TEXTE À LIRE.
##########

On ouvre les paquets. Les piles s’élèvent de jour en jour. Le vertige nous prend car nul ne lira les 321 sauf à prétendre avoir « lu mais pas personnellement ». Comment choisir dans la masse ? Il y a les écrivains que l’on lit depuis leurs débuts et envers lesquels on éprouve une curiosité récurrente ; un réflexe naturel guide vers eux en priorité. Il y a des écrivains récents dont l’évolution séduit. Il y a des illustrations de couvertures qui attirent l’œil, des titres qui troublent, des textes en quatrième de couverture qui intriguent. Il y a les premiers romans (74 dénombrés cette fois parmi les 321), dont les auteurs sont nécessairement des inconnus, et dont on guette toujours des éblouissements, on attend qu’ils nous surprennent, nous stupéfient, nous bouleversent. C’est le sel de la rentrée. Le juré n’est jamais à l’abri d’une révélation. Si les pépites sont rares, leur découverte est une grâce qui dédommage de tant d’heures gâchées par ailleurs avec des ouvrages précédés par leur légende (enchères mirobolantes à l’étranger, enthousiasme inédit des libraires etc).

Faut-il être tordu pour prendre la peine de lire des livres que parfois des auteurs se sont tout juste donné la peine d’écrire. Pour eux l’important est de paraitre et de se produire. Les premières pages suffisent à s’en rendre compte. L’écriture ne leur est pas indispensable. Elle repose sur une idée, un thème, un sujet, bref un coup à tenter, alors qu’un désir, profond, irrépressible, devrait en être à l’origine. Ces livres-là vous tombent des yeux. On y cherche en vain la voix de l’auteur, le son particulier que dégage son texte. Si malgré tout vous poussez la conscience professionnelle jusqu’à les lire jusqu’au bout, vous en voudrez à mort à l’auteur de vous avoir fait perdre deux jours de votre vie.

On croirait que la rentrée littéraire a été inventée pour illustrer la notion de pénibilité, que ce soit sous forme de livre tout juste imprimé, de PDF ou d’épreuves -c’est le cas de le dire. Mais relativisons afin de ne pas subir les foudres de la police poétique : pour qui se dit passionné de littérature, il y a pire que d’être enchainé à des livres. On n’a jamais obligé un critique ou un écrivain à être membre d’un jury ; si c’est vécu comme une servitude, ne jamais oublier qu’elle est volontaire et bénévole. La table doit être bonne puisque le plus souvent les réunions de travail se déroulent dans un agréable restaurant (ça se passe en France) où il est recommandé de voter avant l’apparition du sommelier. Ainsi conserve-t-on à peu près intact son esprit critique. A quoi bon avoir passé son été à plancher si c’est pour perdre son jugement à l’instant du vote.

     Choisir c’est exclure donc rejeter. Ainsi le vivent les absents d’une sélection. Même s’il s’agit d’une liste collective, une pré-sélection d’une douzaine de titres, le jury lui accorde ainsi une visibilité décisive pour son avenir immédiat. En être ou ne pas en être, là est la question. En être, c’est avoir le sentiment de participer à la grande comédie littéraire de la rentrée ; ne pas en être, c’est la vivre en tragédie. Car nombre de romanciers supplient leurs éditeurs, quand ils ne leur exigent pas, d’être publiés à la rentrée, à leurs risques et périls, sous la menace d’être engloutis par la masse des prétendants.

##########

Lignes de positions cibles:
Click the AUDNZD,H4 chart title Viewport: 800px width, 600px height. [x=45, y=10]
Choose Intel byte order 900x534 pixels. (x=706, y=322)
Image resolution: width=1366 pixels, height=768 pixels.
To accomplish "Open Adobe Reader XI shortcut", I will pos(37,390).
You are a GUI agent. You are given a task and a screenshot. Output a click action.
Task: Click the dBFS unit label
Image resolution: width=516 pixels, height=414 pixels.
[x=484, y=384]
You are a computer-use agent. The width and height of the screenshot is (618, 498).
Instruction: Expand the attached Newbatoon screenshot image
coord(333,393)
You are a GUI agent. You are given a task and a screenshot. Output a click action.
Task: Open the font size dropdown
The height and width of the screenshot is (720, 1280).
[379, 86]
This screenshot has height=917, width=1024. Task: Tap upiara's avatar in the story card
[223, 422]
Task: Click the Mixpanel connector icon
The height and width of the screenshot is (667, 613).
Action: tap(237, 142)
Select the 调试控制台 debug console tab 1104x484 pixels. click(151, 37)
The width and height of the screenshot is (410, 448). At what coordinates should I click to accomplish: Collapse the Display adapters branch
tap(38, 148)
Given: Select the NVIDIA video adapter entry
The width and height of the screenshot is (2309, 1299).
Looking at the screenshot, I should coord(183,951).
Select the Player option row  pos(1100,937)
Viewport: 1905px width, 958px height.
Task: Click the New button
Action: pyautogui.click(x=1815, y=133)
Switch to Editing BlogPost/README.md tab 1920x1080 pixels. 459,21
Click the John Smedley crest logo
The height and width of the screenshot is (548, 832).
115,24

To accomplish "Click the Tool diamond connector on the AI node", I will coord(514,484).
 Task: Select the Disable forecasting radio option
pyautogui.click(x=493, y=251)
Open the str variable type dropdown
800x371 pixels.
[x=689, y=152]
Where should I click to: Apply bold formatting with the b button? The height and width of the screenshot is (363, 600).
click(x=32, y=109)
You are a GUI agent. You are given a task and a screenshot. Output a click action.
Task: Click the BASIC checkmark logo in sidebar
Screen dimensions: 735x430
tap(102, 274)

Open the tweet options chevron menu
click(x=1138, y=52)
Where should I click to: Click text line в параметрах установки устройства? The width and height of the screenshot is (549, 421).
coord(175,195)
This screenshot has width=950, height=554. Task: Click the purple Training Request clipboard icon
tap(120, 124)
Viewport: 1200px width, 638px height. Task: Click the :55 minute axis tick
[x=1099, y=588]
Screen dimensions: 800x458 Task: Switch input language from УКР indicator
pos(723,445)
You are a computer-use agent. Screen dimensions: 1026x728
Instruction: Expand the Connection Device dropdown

##########

CONSIGNE A.
Mettez sous forme de liste JSON de chaînes, une chaîne par ligne et sans les lignes vides, les lignes de positions cibles allant de celle qui contient « Click the John Smedley crest logo » jusqu'à la dernière de ces lignes, bornes incluses.
CONSIGNE B.
Reprenez le texte sur la rentrée littéraire à la suite de sa dernière phrase.
Ces lignes sont sans rapport avec le texte sur la rentrée littéraire.

RÉSULTAT ATTENDU A.
[
  "Click the John Smedley crest logo",
  "The height and width of the screenshot is (548, 832).",
  "115,24",
  "To accomplish \"Click the Tool diamond connector on the AI node\", I will coord(514,484).",
  " Task: Select the Disable forecasting radio option",
  "pyautogui.click(x=493, y=251)",
  "Open the str variable type dropdown",
  "800x371 pixels.",
  "[x=689, y=152]",
  "Where should I click to: Apply bold formatting with the b button? The height and width of the screenshot is (363, 600).",
  "click(x=32, y=109)",
  "You are a GUI agent. You are given a task and a screenshot. Output a click action.",
  "Task: Click the BASIC checkmark logo in sidebar",
  "Screen dimensions: 735x430",
  "tap(102, 274)",
  "Open the tweet options chevron menu",
  "click(x=1138, y=52)",
  "Where should I click to: Click text line в параметрах установки устройства? The width and height of the screenshot is (549, 421).",
  "coord(175,195)",
  "This screenshot has width=950, height=554. Task: Click the purple Training Request clipboard icon",
  "tap(120, 124)",
  "Viewport: 1200px width, 638px height. Task: Click the :55 minute axis tick",
  "[x=1099, y=588]",
  "Screen dimensions: 800x458 Task: Switch input language from УКР indicator",
  "pos(723,445)",
  "You are a computer-use agent. Screen dimensions: 1026x728",
  "Instruction: Expand the Connection Device dropdown"
]

RÉSULTAT ATTENDU B.
Au moment de boucler cette chronique, un gros paquet de livres bien ficelé cogne à nouveau contre ma porte comme tous les jours désormais. Quand l’un s’échappe pour venir à vous, il faut le prendre comme un signe. Le cas d’A pied d’œuvre de Franck Courtès, 182 pages bien ciselées chez Gallimard. L’histoire authentique d’un photographe, portraitiste à succès dans la presse tendance, qui renonce à cette vie là pour se consacrer à l’écriture. Sa passion de la littérature le mène à la vraie pauvreté. Il en vient à exercer ici ou là mille petits métiers d’appoint juste pour manger- pour une fois, l’expression est juste. Des travaux alimentaires. On pense à l’inoubliable Journal d’un manœuvre de Thierry Metz, lequel avait fini par se suicider. C’est de la même force. Courtès en fait le récit avec une sobriété, une pudeur, une économie de moyens admirables. Terrible. A la toute fin, on lui annonce qu’il figure comme finaliste du Goncourt de la nouvelle. Joie ! Il reçoit des coups de fil de félicitations de toutes parts. Et un autre lui demandant de venir réparer une chasse d’eau dans le VIIème arrondissement. « 25 euros, ça vous va ? ».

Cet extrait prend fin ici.